Monday, March 31, 2014

Literary Oddities Sideshow Reading with Mutant Pinatas


I love when offbeat readings come my way, so I was excited to participate in Four Chambers Press' Literary Oddities sideshow experiment in the midst of the annual Mutant Pinata exhibit.


There were musicians playing in one corner as poets read simultaneously, exhibited as living art around the rest of the room.


Meanwhile there were other freaks working the crowd, jugglers, and a carnival barker trying to draw attention on the street. It was a symphony of chaos and it was beautiful.

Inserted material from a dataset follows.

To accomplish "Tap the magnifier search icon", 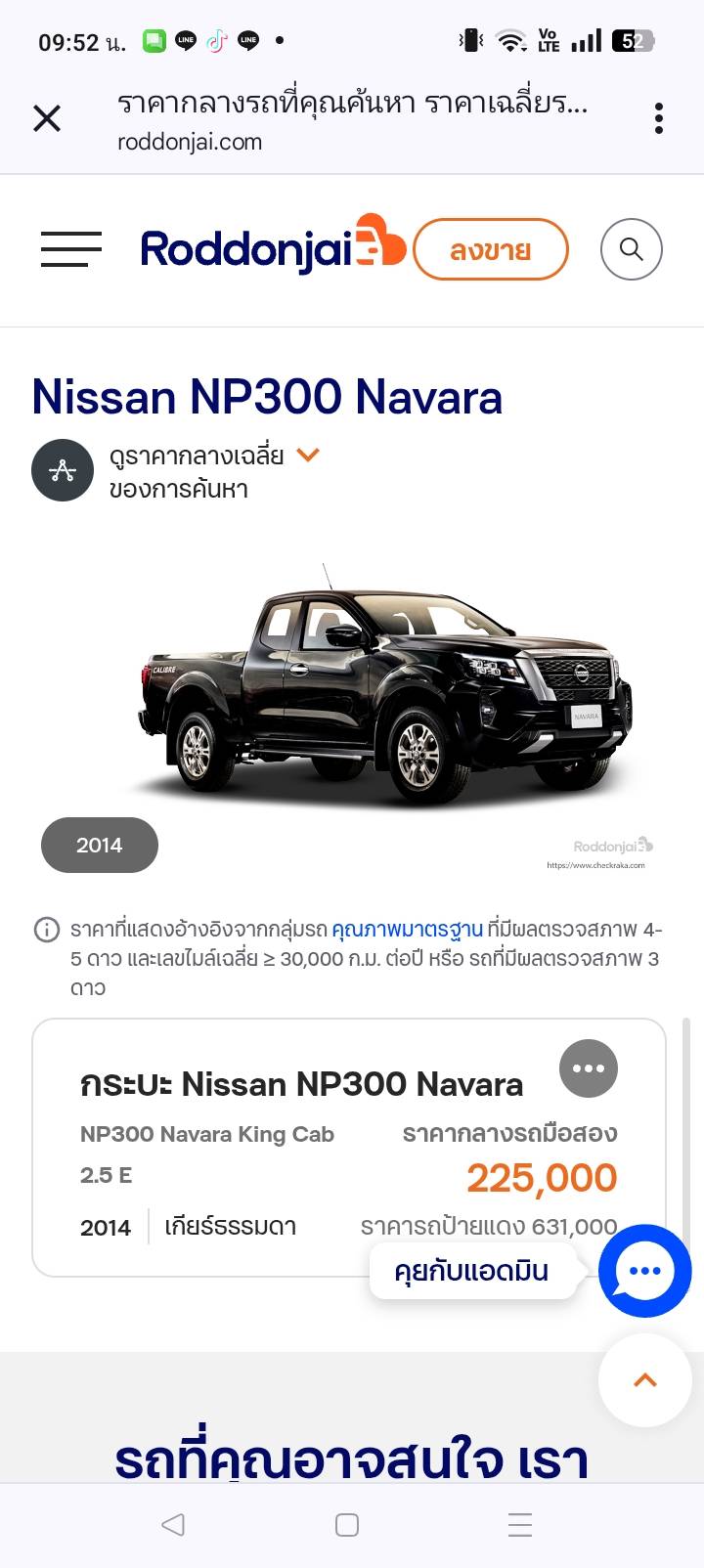I will coord(631,249).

With so much going on, I knew the expectation would be to do loud poems in a loud voice. But I wanted to see how much intimacy you could bring to an atmosphere like this, so I decided to alternate between loud poems that could fight to be heard amid the insanity and quieter poems that would read privately into one person's ear.


I try to be receptive to the magic of spontaneous moments that can happen at any live event so when I saw Bill Campana and his daughter walk in front of me, I said that I would do my "Poem Yet To Be Written By Bill Campana" next. Bill said he wished he had a copy, so we could perform it together. There would never be a more appropriate moment than right there, so I pulled him up and we bellowed out a duet that was almost enough decibels to break open a few of the pinatas.



It was so much fun that Bill suggested we try it again sometime with four of us reading it simultaneously like the infamous Zaireeka album from the Flaming Lips!
So at least there's that to look forward to.




To finish my set, I collaborated with the audience on a "cut-up poem" inspired by the technique William S. Burroughs used to love (but without the scissors). I read from Jeffrey McDaniel's book The Splinter Factory and every time someone hit me I would open to a different page and start reading at another random spot until getting hit again by the next person. It was a "Pinata Cento."






Selfie with Jack Evans, Ashley Naftule, and Four Chambers Asst. Editor Jared Duran who organized this whole thing.